##### EXERCISE INPUT #####
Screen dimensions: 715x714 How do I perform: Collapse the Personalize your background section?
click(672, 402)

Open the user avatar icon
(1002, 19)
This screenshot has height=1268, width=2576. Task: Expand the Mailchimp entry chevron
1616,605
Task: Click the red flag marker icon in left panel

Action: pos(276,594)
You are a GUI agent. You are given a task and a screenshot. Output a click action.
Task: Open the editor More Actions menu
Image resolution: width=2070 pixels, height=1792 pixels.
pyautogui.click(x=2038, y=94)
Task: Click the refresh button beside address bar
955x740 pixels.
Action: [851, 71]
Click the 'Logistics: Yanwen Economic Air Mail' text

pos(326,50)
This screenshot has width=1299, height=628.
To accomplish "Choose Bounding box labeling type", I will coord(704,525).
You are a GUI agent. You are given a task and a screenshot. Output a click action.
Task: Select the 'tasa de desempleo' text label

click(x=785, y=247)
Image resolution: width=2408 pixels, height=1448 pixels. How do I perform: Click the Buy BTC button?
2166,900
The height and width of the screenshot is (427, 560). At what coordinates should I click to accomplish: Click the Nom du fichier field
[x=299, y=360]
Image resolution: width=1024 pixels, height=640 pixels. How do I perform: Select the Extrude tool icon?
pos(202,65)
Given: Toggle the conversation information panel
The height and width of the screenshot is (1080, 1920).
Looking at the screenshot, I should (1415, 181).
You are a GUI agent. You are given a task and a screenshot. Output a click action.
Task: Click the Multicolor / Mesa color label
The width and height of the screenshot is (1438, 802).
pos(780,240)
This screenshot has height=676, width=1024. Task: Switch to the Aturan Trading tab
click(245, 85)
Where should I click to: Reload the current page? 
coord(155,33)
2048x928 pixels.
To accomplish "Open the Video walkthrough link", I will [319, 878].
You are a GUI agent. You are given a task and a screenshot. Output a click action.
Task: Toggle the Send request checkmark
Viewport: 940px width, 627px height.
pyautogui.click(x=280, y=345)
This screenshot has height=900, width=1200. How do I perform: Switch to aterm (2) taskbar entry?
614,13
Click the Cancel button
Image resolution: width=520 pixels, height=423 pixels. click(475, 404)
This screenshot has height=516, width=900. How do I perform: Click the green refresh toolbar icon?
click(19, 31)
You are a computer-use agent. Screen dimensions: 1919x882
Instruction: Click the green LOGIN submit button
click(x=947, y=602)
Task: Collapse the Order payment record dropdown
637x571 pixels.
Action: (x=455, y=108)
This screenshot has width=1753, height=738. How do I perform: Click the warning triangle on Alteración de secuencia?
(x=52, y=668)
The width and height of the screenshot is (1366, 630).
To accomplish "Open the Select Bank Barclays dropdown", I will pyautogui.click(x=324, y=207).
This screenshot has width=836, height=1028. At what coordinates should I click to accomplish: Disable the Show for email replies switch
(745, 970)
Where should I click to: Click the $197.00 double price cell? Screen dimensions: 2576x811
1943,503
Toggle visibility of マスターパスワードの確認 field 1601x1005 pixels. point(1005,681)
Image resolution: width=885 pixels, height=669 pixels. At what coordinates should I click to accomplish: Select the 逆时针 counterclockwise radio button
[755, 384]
#####
▶ [GOAL OF THE EXERCISE]
Reproduce the listing word for word from its first line through the line containing "click(x=785, y=247)", with both of those lines included.

▶ [ANSWER TO THE EXERCISE]
Screen dimensions: 715x714 How do I perform: Collapse the Personalize your background section?
click(672, 402)

Open the user avatar icon
(1002, 19)
This screenshot has height=1268, width=2576. Task: Expand the Mailchimp entry chevron
1616,605
Task: Click the red flag marker icon in left panel

Action: pos(276,594)
You are a GUI agent. You are given a task and a screenshot. Output a click action.
Task: Open the editor More Actions menu
Image resolution: width=2070 pixels, height=1792 pixels.
pyautogui.click(x=2038, y=94)
Task: Click the refresh button beside address bar
955x740 pixels.
Action: [851, 71]
Click the 'Logistics: Yanwen Economic Air Mail' text

pos(326,50)
This screenshot has width=1299, height=628.
To accomplish "Choose Bounding box labeling type", I will coord(704,525).
You are a GUI agent. You are given a task and a screenshot. Output a click action.
Task: Select the 'tasa de desempleo' text label

click(x=785, y=247)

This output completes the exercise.